- **What you need to do**:
In the listing below, locate the lines that hold "logo" and copy them.
╔══
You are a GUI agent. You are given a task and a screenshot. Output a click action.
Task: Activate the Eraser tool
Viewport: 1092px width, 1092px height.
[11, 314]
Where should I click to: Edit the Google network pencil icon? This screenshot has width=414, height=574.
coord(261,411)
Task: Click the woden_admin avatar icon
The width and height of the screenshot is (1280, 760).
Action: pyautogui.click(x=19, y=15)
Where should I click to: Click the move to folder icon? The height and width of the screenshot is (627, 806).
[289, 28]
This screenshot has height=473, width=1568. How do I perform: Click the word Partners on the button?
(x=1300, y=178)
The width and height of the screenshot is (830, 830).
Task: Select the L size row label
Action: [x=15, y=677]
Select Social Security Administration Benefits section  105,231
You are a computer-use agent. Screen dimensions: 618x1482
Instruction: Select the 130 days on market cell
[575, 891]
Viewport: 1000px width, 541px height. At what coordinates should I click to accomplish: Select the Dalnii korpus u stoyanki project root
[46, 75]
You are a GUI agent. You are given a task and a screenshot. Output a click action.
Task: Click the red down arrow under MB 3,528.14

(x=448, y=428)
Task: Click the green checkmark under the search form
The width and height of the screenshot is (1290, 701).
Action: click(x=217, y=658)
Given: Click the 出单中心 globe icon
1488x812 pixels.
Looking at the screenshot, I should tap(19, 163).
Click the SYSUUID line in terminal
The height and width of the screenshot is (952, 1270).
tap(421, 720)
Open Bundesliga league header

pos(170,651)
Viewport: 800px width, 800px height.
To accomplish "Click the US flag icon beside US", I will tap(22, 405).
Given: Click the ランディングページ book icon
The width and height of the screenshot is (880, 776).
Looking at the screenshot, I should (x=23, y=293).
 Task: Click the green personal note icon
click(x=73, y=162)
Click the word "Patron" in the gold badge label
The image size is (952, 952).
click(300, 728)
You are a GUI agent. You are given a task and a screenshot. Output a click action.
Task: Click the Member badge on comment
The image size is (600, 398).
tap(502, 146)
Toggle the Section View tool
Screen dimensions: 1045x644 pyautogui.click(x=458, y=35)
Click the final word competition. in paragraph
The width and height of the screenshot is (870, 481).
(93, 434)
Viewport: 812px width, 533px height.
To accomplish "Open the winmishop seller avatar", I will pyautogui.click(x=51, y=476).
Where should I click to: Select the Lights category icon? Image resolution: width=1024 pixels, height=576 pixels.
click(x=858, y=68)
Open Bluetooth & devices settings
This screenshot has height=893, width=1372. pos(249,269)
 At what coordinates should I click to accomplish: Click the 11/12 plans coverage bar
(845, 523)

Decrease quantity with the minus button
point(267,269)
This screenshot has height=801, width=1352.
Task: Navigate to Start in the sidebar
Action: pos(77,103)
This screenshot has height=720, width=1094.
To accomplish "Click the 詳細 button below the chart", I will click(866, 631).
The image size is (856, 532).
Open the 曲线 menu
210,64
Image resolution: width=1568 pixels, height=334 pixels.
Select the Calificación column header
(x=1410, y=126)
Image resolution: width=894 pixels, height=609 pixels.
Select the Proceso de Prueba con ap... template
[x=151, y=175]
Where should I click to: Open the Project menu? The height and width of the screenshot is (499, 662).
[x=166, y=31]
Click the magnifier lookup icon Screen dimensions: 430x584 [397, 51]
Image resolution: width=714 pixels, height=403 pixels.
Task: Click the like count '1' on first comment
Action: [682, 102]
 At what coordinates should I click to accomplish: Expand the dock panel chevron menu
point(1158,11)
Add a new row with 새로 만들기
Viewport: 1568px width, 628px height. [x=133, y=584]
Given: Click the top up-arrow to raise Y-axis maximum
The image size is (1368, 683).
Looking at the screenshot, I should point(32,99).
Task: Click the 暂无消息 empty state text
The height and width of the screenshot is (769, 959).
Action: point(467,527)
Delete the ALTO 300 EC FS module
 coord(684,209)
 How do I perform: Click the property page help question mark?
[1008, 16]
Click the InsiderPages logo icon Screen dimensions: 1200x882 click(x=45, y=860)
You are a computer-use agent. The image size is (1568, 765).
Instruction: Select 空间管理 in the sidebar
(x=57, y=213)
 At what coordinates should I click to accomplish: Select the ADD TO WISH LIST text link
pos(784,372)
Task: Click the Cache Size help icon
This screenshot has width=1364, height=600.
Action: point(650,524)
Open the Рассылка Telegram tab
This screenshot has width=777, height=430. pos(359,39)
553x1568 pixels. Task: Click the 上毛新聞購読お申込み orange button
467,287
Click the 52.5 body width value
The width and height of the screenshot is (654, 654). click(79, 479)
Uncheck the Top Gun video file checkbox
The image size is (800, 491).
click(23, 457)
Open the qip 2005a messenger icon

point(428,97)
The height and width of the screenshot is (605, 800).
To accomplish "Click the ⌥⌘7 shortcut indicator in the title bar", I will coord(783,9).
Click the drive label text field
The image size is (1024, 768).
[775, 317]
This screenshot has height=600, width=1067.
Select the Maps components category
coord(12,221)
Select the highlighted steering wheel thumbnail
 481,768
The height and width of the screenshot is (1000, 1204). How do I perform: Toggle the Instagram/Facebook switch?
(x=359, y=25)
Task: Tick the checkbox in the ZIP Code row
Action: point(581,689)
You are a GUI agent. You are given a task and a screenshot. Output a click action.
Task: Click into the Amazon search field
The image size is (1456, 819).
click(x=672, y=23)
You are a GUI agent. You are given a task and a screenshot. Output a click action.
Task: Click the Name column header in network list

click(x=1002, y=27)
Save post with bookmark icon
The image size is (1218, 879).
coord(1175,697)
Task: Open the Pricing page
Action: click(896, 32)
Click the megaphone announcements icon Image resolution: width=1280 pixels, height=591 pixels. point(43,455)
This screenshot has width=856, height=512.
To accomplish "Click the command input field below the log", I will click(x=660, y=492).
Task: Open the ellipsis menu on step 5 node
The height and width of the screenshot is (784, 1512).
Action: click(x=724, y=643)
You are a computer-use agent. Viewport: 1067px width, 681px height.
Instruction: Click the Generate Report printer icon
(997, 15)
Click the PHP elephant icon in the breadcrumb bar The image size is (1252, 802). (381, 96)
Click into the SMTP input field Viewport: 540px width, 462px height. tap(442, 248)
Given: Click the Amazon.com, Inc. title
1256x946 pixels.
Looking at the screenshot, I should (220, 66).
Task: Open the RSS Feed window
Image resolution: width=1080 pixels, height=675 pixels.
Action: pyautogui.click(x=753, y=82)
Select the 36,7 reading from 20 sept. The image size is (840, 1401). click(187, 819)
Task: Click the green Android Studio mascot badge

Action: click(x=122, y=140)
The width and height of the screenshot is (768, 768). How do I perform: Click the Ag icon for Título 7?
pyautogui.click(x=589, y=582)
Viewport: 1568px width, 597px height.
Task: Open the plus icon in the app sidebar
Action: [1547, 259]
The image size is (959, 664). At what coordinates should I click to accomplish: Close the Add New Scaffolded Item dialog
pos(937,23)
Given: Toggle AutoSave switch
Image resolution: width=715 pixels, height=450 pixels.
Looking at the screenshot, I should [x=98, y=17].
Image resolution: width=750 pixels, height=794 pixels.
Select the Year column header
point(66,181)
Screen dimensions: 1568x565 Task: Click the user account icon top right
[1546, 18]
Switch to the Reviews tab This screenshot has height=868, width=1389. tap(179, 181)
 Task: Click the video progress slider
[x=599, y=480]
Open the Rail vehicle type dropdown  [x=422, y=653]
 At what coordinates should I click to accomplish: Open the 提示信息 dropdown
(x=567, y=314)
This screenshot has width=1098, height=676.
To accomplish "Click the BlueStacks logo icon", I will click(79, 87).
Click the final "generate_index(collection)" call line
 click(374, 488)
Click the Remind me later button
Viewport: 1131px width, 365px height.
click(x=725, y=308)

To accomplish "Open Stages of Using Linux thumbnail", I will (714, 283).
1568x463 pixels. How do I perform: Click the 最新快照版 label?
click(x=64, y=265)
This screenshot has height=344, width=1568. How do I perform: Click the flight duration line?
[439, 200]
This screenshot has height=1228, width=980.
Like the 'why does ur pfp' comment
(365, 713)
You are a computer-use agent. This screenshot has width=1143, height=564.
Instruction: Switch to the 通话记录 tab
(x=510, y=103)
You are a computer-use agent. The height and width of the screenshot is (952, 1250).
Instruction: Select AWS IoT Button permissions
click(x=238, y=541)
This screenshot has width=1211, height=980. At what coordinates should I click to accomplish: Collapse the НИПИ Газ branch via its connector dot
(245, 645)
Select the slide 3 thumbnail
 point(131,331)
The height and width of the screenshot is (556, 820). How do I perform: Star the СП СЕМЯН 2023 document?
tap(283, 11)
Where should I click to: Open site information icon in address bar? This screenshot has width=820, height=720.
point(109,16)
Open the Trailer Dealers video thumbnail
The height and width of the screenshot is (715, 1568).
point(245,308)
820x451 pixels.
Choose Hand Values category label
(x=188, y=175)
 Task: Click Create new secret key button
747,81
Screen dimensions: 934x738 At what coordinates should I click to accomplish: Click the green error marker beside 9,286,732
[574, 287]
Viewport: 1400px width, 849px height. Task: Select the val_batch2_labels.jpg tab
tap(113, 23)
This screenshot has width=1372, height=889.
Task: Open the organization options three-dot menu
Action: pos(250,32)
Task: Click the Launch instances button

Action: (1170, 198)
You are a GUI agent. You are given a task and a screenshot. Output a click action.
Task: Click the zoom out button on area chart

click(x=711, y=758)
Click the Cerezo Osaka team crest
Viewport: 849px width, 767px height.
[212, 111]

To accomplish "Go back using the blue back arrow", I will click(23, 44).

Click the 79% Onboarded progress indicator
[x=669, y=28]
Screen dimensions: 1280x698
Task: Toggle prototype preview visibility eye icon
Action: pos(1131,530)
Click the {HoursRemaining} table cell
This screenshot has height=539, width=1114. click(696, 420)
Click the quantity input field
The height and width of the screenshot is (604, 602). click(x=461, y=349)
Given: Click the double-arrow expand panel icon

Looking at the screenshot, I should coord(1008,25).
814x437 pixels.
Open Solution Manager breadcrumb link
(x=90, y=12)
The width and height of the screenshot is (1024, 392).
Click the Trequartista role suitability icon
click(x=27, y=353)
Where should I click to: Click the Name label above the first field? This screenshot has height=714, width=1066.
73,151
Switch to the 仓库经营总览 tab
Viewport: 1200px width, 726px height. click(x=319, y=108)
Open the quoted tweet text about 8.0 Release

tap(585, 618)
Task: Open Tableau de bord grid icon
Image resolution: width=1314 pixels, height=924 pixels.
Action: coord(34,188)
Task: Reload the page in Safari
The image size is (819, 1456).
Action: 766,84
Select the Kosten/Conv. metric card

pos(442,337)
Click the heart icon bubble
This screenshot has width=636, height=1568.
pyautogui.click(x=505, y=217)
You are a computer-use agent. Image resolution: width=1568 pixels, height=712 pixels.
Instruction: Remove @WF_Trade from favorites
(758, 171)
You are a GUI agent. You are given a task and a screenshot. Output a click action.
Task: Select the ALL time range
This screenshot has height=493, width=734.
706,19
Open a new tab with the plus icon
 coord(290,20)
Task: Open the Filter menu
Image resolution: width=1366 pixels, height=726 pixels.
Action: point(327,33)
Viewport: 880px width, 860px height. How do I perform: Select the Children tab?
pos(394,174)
╚══
- **Solution for this task**:
Click the InsiderPages logo icon Screen dimensions: 1200x882 click(x=45, y=860)
To accomplish "Click the BlueStacks logo icon", I will click(79, 87).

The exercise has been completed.